(24a) Self-Assembly, Phase Separation, and Unfolding of Coarse-Grained Proteins in Solution

Understanding the factors that impact the stability of native-state proteins and induce either native or non-native protein aggregation processes in solution is a challenge of great practical and technological importance. Protein aggregation has been linked to numerous human pathologies such as Alzheimer's and Huntington's diseases. It also leads to premature degradation of pharmaceutical formulations, severely restricting the available strategies for purification, storage, and delivery of therapeutic drugs.
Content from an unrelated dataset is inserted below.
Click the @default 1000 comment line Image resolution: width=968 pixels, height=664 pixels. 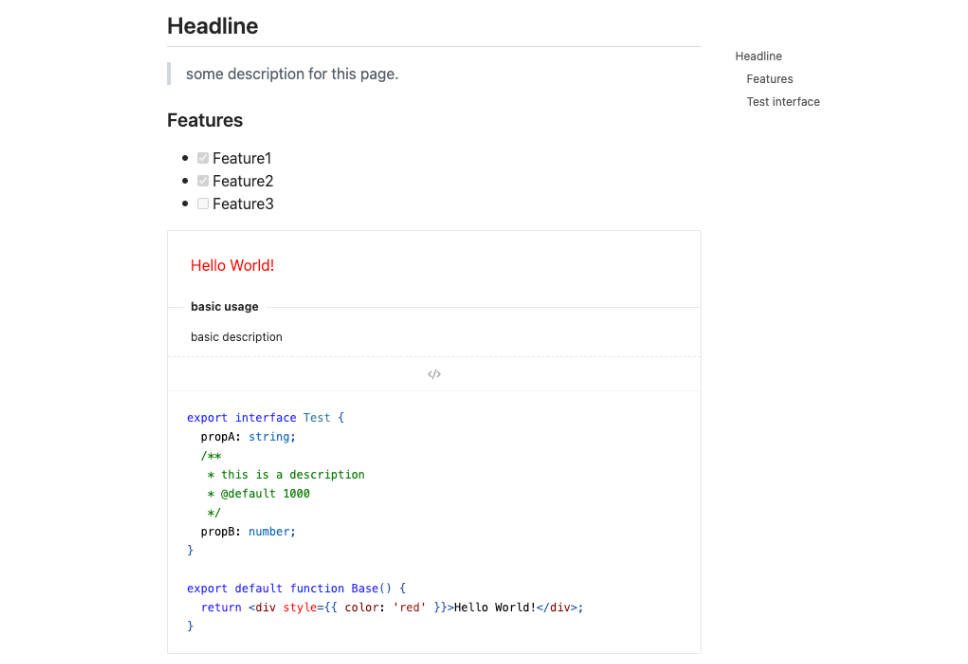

In this talk, we discuss simulations of a globular protein solutions using a recently developed coarse-grained modeling strategy [1,2]. The simulations employ a novel implementation of transition matrix Monte Carlo techniques introduced earlier (see, e.g., [3]) to probe how the anisotropy of the hydrophobic units on the surface of the proteins affect native-state stability, protein-protein interactions, self-assembly, and phase separation in solution.

[1] J. K. Cheung and T. M. Truskett, Biophys. J. 89, 2372-2384 (2005).

[2] V. K. Shen, J. K. Cheung, J. R. Errington, and T. M. Truskett, Biophys. J. 90, 1949-1960 (2006).

[3] V. K. Shen and J. R. Errington, J. Chem. Phys. 122, 064508 (2005).